»»

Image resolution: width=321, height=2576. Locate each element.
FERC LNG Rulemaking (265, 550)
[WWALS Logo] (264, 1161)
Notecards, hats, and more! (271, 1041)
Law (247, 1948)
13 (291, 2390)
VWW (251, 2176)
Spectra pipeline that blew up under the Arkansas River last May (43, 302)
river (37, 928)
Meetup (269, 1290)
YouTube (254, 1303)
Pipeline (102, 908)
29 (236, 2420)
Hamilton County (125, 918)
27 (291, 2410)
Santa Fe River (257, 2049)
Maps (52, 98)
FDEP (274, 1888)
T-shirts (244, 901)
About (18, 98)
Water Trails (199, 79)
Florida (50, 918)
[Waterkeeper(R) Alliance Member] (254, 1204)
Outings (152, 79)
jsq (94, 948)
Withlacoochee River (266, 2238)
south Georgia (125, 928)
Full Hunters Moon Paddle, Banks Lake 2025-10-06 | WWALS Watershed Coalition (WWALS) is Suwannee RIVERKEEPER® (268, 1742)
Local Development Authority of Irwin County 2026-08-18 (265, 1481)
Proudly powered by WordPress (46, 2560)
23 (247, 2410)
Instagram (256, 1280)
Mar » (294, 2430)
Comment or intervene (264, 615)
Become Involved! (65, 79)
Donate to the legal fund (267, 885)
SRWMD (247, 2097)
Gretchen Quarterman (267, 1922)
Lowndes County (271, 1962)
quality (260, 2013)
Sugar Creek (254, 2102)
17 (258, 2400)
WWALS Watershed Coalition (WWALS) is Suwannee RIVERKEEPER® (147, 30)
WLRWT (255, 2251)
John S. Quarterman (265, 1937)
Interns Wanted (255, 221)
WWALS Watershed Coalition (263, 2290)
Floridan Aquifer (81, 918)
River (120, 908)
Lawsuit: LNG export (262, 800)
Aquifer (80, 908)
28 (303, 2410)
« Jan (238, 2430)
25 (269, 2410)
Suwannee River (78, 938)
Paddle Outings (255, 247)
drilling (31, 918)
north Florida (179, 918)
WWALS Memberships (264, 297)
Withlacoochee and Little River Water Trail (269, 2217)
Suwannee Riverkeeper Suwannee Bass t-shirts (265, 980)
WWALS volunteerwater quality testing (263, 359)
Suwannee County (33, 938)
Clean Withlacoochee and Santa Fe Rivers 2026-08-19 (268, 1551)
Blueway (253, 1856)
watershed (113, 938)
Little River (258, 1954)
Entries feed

««

> _TASK_:
Please recast all of the items above as a numbered list, leaving out any blank lines.

> _THE RESPONSE_:
1. Image resolution: width=321, height=2576. Locate each element.
2. FERC LNG Rulemaking (265, 550)
3. [WWALS Logo] (264, 1161)
4. Notecards, hats, and more! (271, 1041)
5. Law (247, 1948)
6. 13 (291, 2390)
7. VWW (251, 2176)
8. Spectra pipeline that blew up under the Arkansas River last May (43, 302)
9. river (37, 928)
10. Meetup (269, 1290)
11. YouTube (254, 1303)
12. Pipeline (102, 908)
13. 29 (236, 2420)
14. Hamilton County (125, 918)
15. 27 (291, 2410)
16. Santa Fe River (257, 2049)
17. Maps (52, 98)
18. FDEP (274, 1888)
19. T-shirts (244, 901)
20. About (18, 98)
21. Water Trails (199, 79)
22. Florida (50, 918)
23. [Waterkeeper(R) Alliance Member] (254, 1204)
24. Outings (152, 79)
25. jsq (94, 948)
26. Withlacoochee River (266, 2238)
27. south Georgia (125, 928)
28. Full Hunters Moon Paddle, Banks Lake 2025-10-06 | WWALS Watershed Coalition (WWALS) is Suwannee RIVERKEEPER® (268, 1742)
29. Local Development Authority of Irwin County 2026-08-18 (265, 1481)
30. Proudly powered by WordPress (46, 2560)
31. 23 (247, 2410)
32. Instagram (256, 1280)
33. Mar » (294, 2430)
34. Comment or intervene (264, 615)
35. Become Involved! (65, 79)
36. Donate to the legal fund (267, 885)
37. SRWMD (247, 2097)
38. Gretchen Quarterman (267, 1922)
39. Lowndes County (271, 1962)
40. quality (260, 2013)
41. Sugar Creek (254, 2102)
42. 17 (258, 2400)
43. WWALS Watershed Coalition (WWALS) is Suwannee RIVERKEEPER® (147, 30)
44. WLRWT (255, 2251)
45. John S. Quarterman (265, 1937)
46. Interns Wanted (255, 221)
47. WWALS Watershed Coalition (263, 2290)
48. Floridan Aquifer (81, 918)
49. River (120, 908)
50. Lawsuit: LNG export (262, 800)
51. Aquifer (80, 908)
52. 28 (303, 2410)
53. « Jan (238, 2430)
54. 25 (269, 2410)
55. Suwannee River (78, 938)
56. Paddle Outings (255, 247)
57. drilling (31, 918)
58. north Florida (179, 918)
59. WWALS Memberships (264, 297)
60. Withlacoochee and Little River Water Trail (269, 2217)
61. Suwannee Riverkeeper Suwannee Bass t-shirts (265, 980)
62. WWALS volunteerwater quality testing (263, 359)
63. Suwannee County (33, 938)
64. Clean Withlacoochee and Santa Fe Rivers 2026-08-19 (268, 1551)
65. Blueway (253, 1856)
66. watershed (113, 938)
67. Little River (258, 1954)
68. Entries feed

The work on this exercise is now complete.